After adjusting for covariates and familial risk factors, ever smoking was not significantly associated with suicidal behavior in males and females. In males, regular smoking was associated with ideation + plan (odds ratio [OR] = 5.47; 95% CI: 1.05-28.60), and in females, regular smoking was associated with ideation + plan + attempt or ideation + attempt. In both genders, nicotine-dependent smoking was associated with ideation + plan + attempt or ideation + attempt (males: OR = 6.59; 95% CI: 1.91-22.70, females: OR = 3.37; 95% CI: 1.25-9.04). Comparison of models with and without familial risk factors indicated that there is no mediation of smoking status and suicidal behavior by familial risk.

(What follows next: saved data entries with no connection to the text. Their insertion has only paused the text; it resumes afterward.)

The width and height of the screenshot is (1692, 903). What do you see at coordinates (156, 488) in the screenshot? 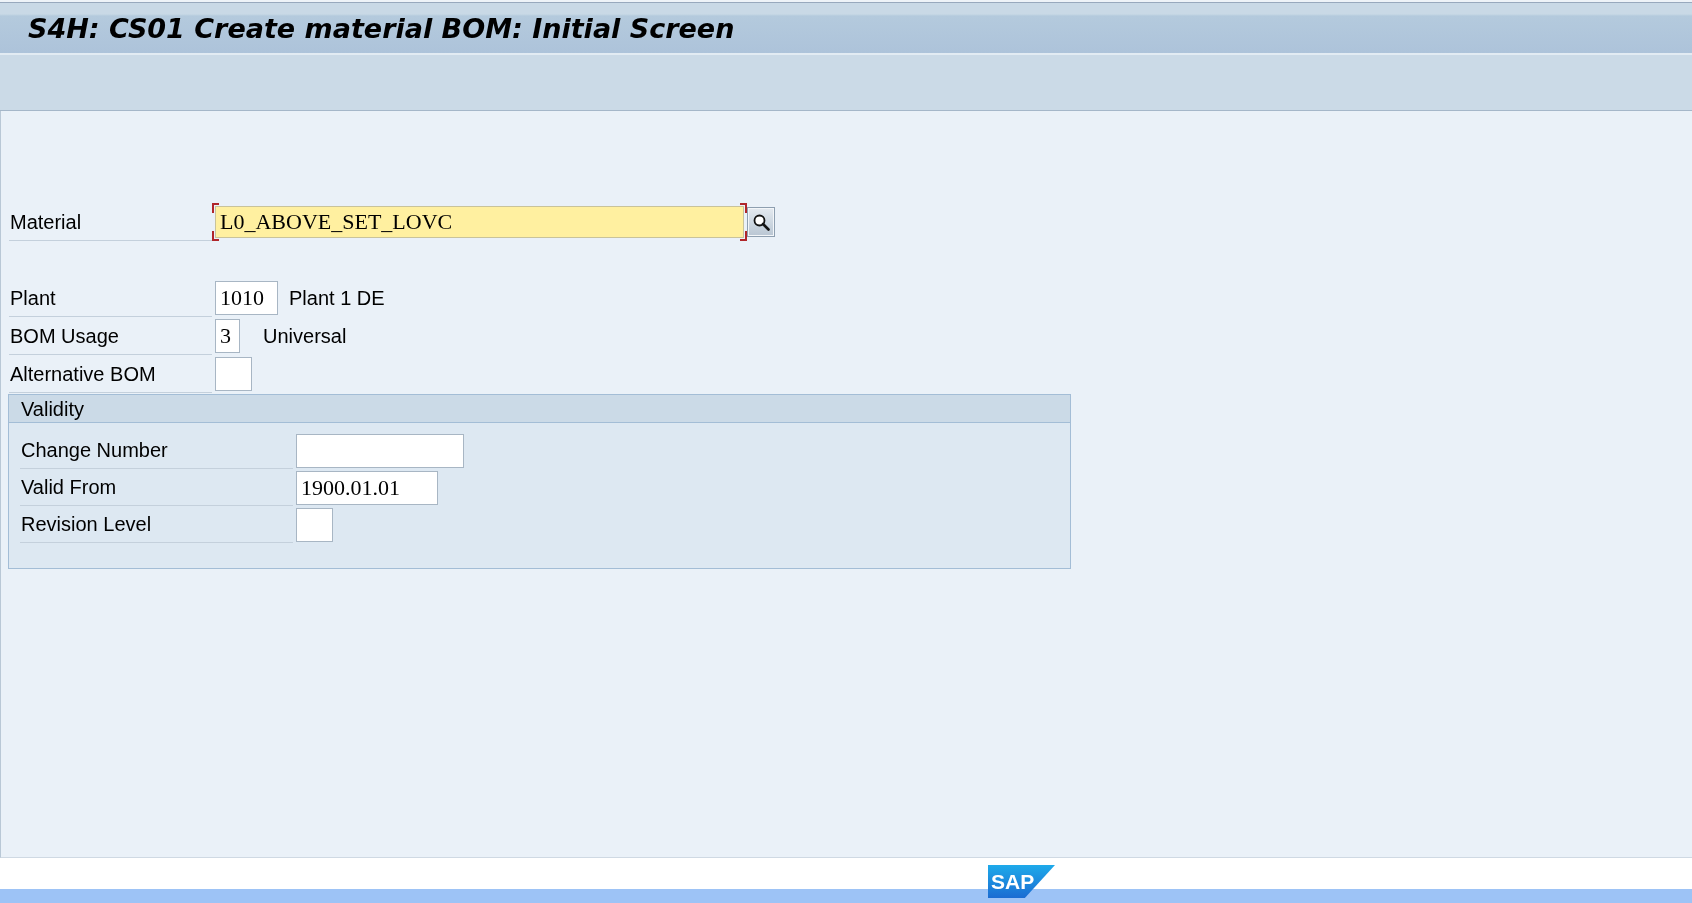
I see `field-label: Valid From` at bounding box center [156, 488].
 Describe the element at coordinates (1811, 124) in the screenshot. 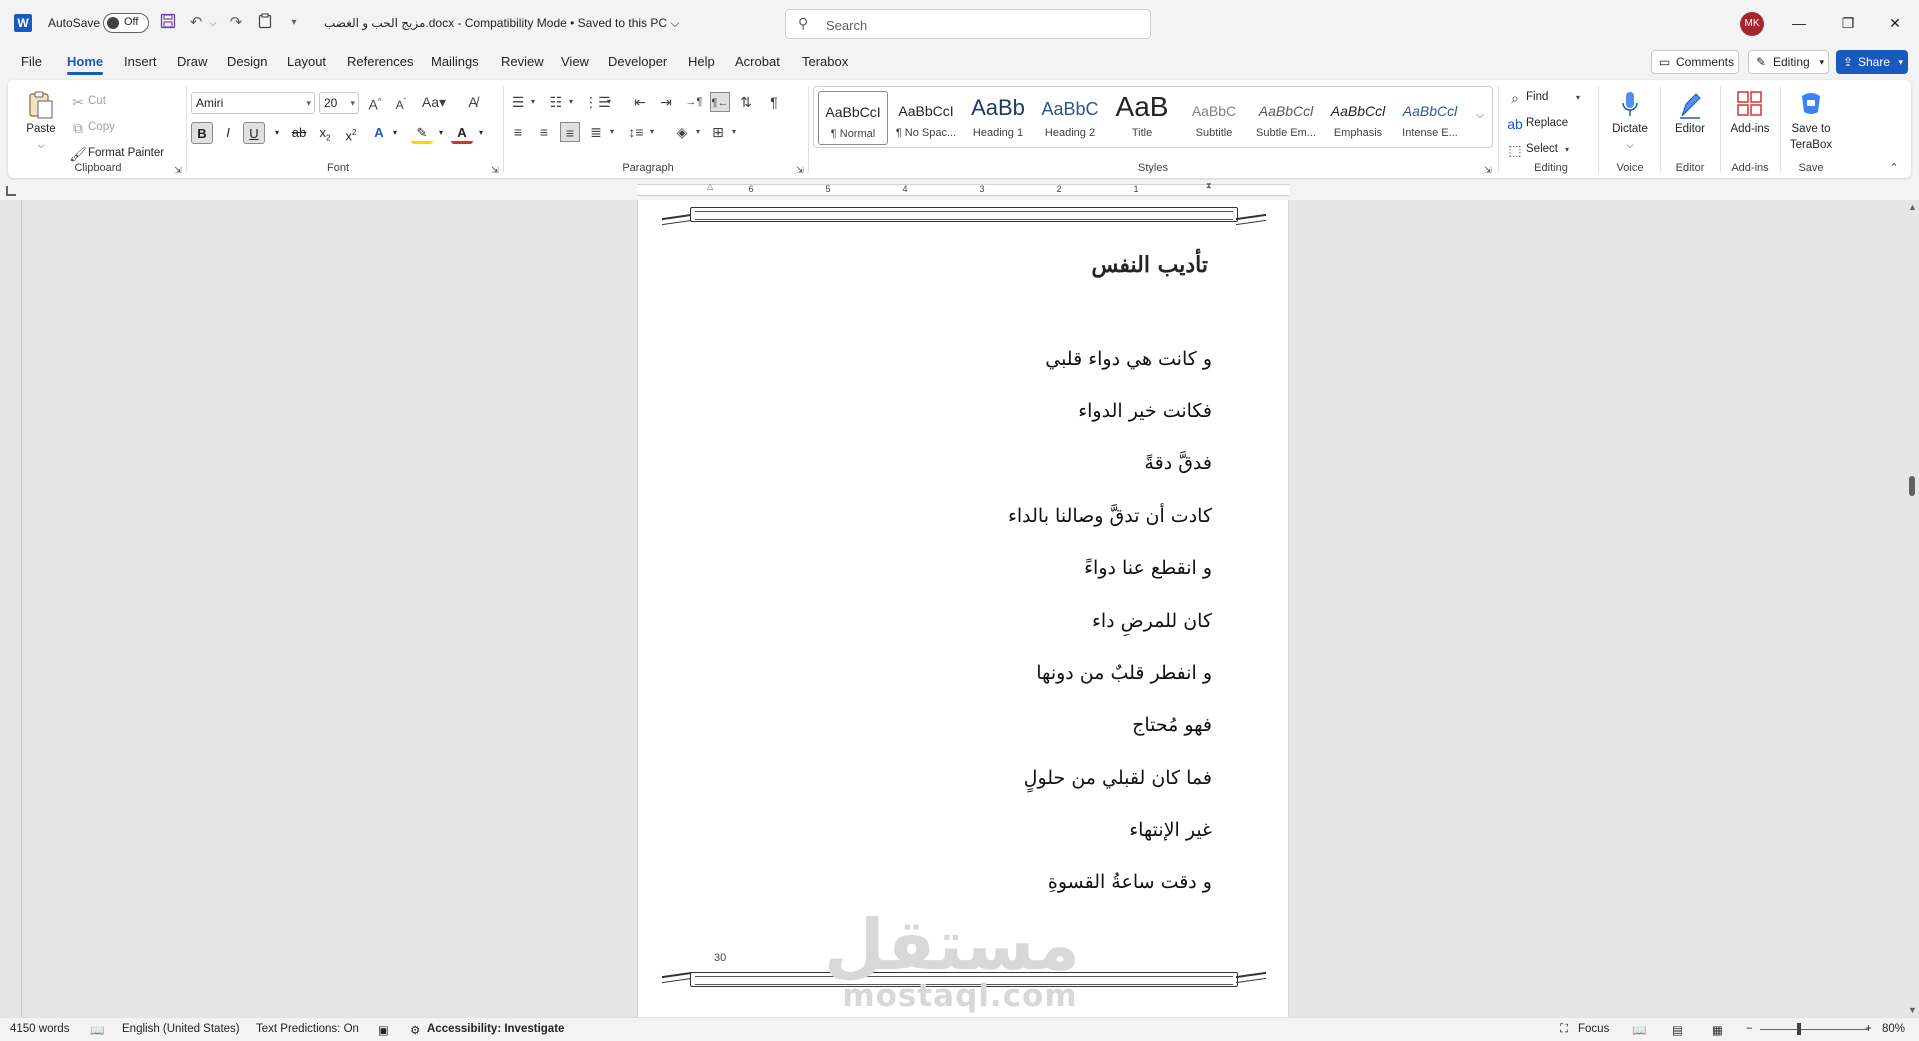

I see `save-to-terabox-button: Save to TeraBox` at that location.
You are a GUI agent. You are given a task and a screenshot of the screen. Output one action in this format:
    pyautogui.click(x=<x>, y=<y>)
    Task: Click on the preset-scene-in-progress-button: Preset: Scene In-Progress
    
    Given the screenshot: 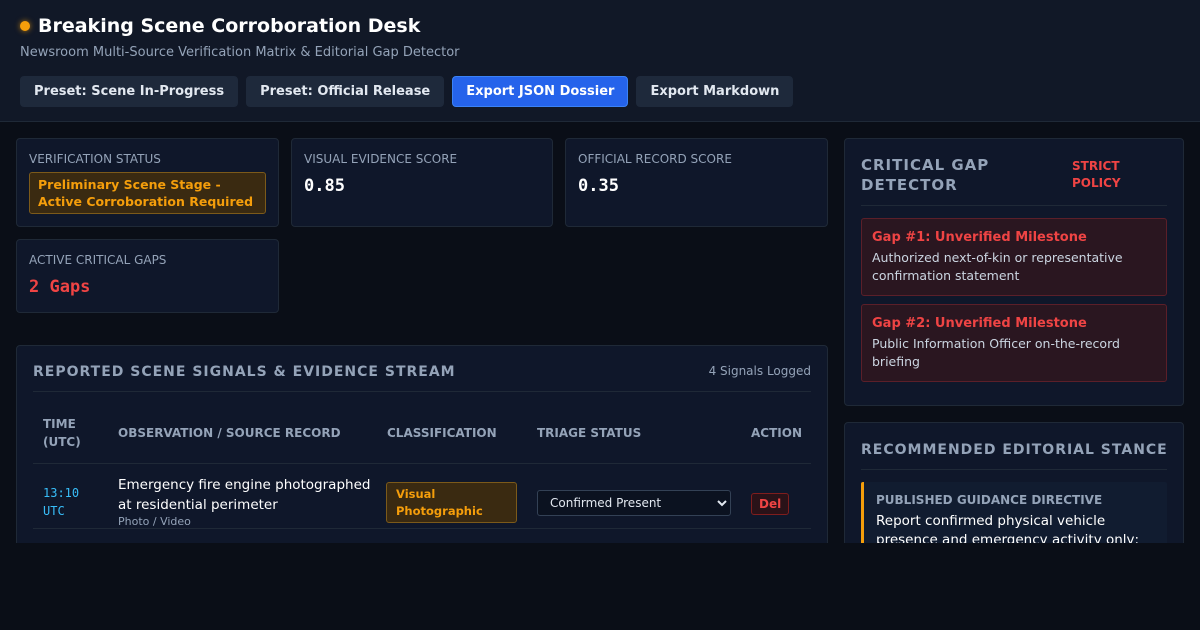 What is the action you would take?
    pyautogui.click(x=130, y=92)
    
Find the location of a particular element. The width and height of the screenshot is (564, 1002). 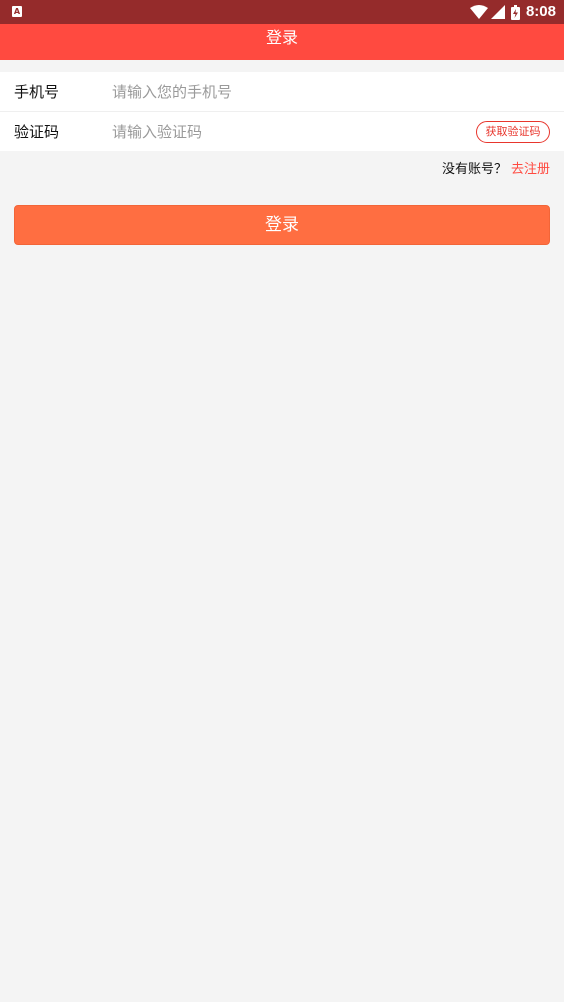

status-bar: A 8:08 is located at coordinates (282, 12).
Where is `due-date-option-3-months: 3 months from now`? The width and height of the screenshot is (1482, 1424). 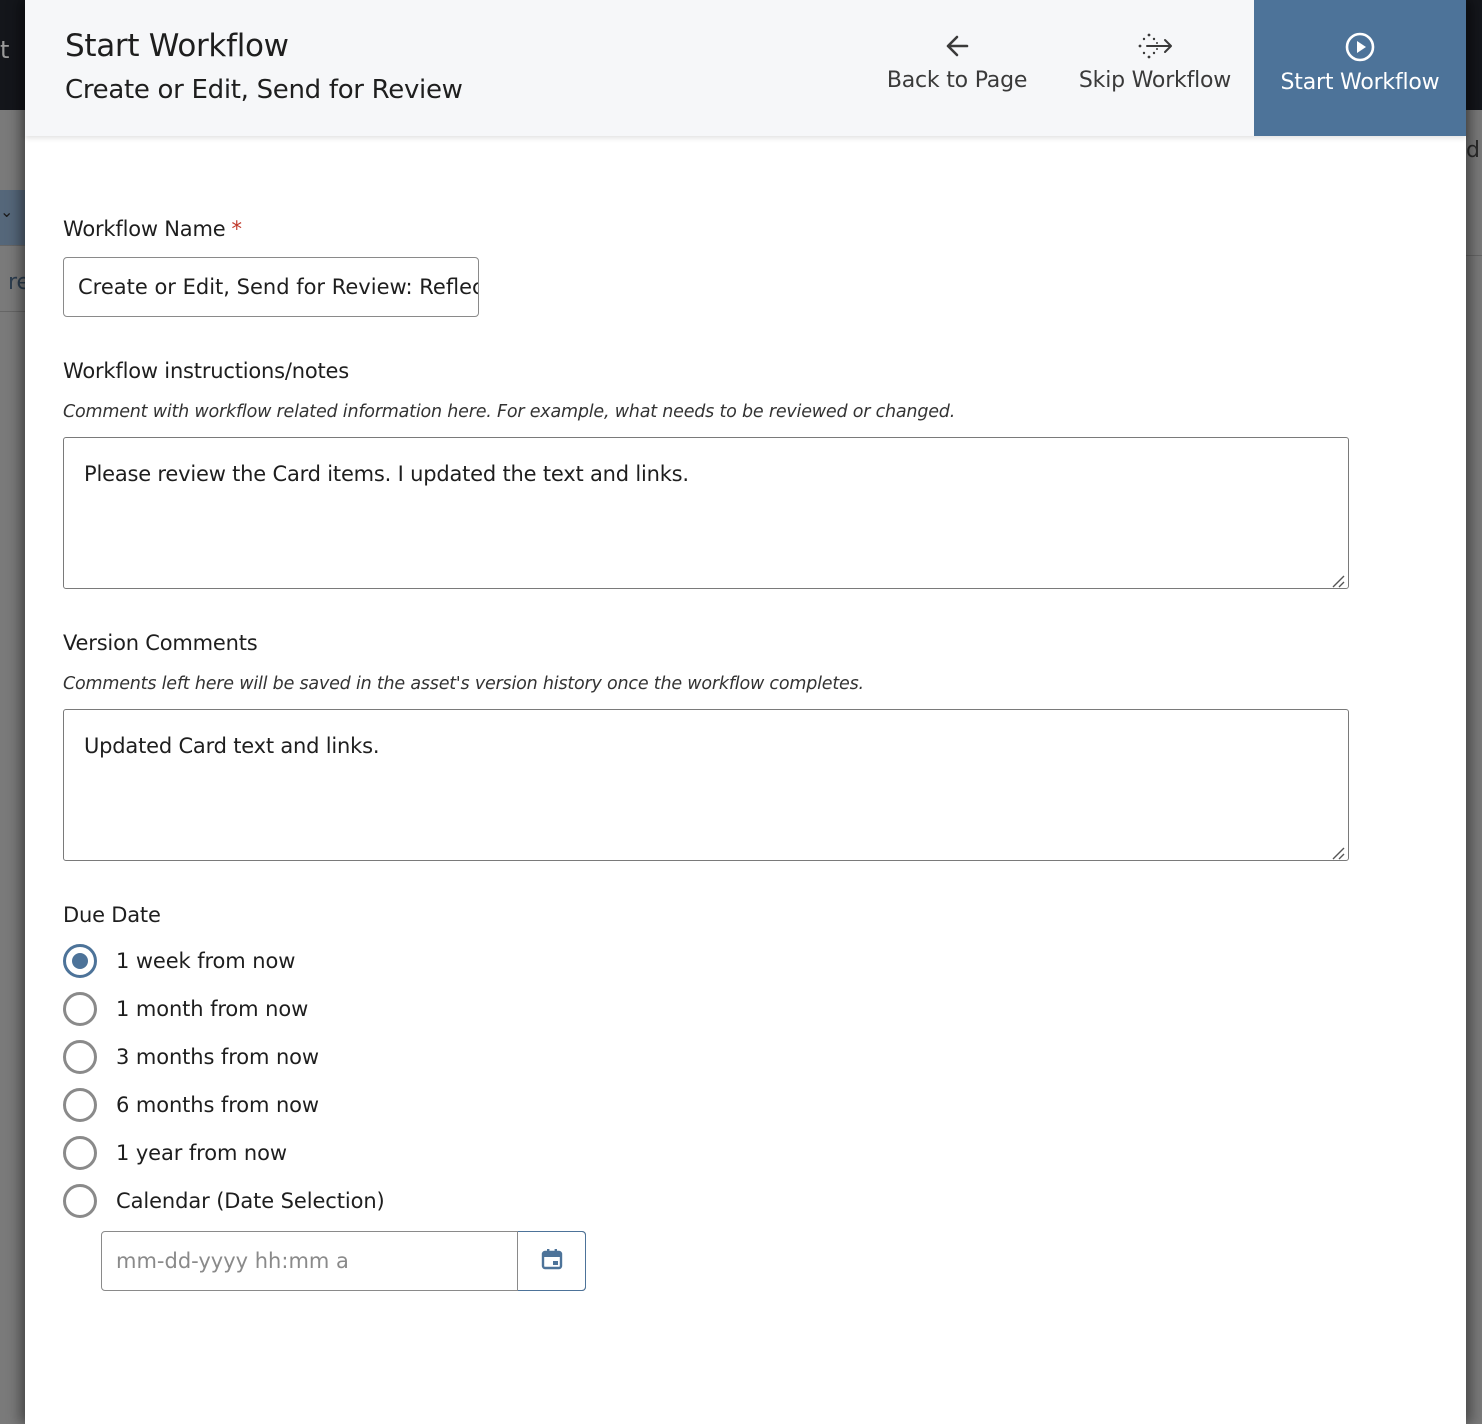 due-date-option-3-months: 3 months from now is located at coordinates (191, 1057).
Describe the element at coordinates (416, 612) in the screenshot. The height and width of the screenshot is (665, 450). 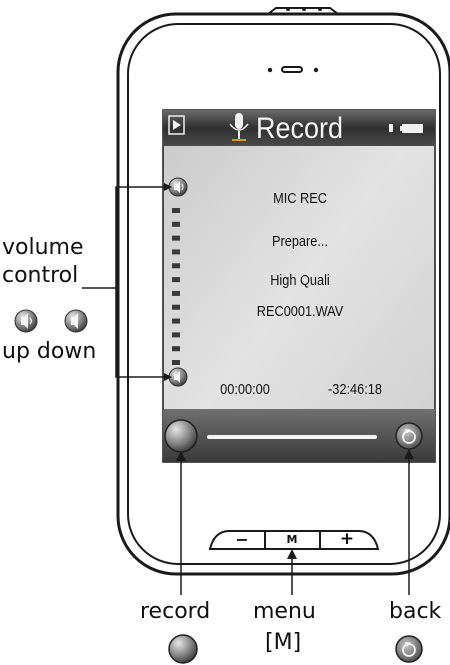
I see `back-label: back` at that location.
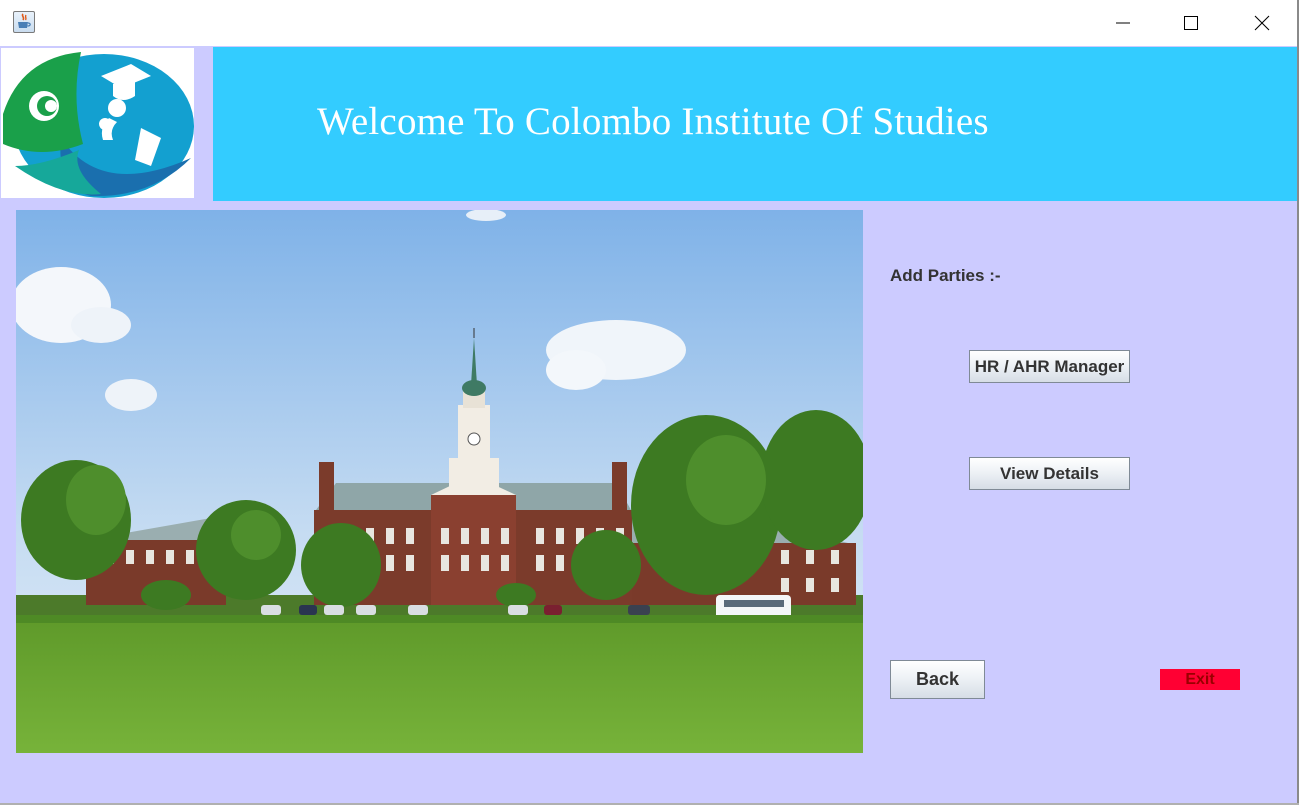 This screenshot has height=805, width=1299. Describe the element at coordinates (1200, 680) in the screenshot. I see `exit-button: Exit` at that location.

Smoking and nicotine dependence are correlated with suicidal behaviour. Contributions from familial risk factors did not significantly alter this association.
吸烟是自杀行为的一个既定相关因素。目前尚不清楚家族危险因素是否会促成这种关联。
通过对 1107 对双胞胎父亲、1919 名年龄在 12-32 岁之间的子女和 1023 名母亲进行半结构化访谈,获得了数据。通过父亲和母亲对这些行为的自我报告,对尼古丁依赖和自杀行为的家族易感性进行建模。使用包含和不包含家族危险因素的多项逻辑回归模型来估计后代是否吸烟、经常吸烟、尼古丁依赖与后代自杀的 4 级变量之间的关联:(a)无,(b)有自杀意念,(c)有自杀意念+计划,(d)有自杀意念+计划+尝试或有自杀意念+尝试。所有模型都按性别分层,并根据社会人口统计学、包括父母自杀行为、尼古丁依赖和品行障碍在内的家族危险因素以及后代品行障碍、抑郁、酒精滥用/依赖和非法药物滥用/依赖进行调整。
在调整了协变量和家族危险因素后,吸烟与男性和女性的自杀行为没有显著关联。在男性中,经常吸烟与有自杀意念+计划有关(优势比[OR] = 5.47;95%置信区间[CI]:1.05-28.60),而在女性中,经常吸烟与有自杀意念+计划+尝试或有自杀意念+尝试有关。在两种性别中,尼古丁依赖吸烟与有自杀意念+计划+尝试或有自杀意念+尝试有关(男性:OR = 6.59;95% CI:1.91-22.70,女性:OR = 3.37;95% CI:1.25-9.04)。有和没有家族危险因素的模型之间的比较表明,家族危险因素并没有对吸烟状况和自杀行为的关联进行中介。
吸烟和尼古丁依赖与自杀行为相关。家族危险因素的贡献并没有显著改变这种关联。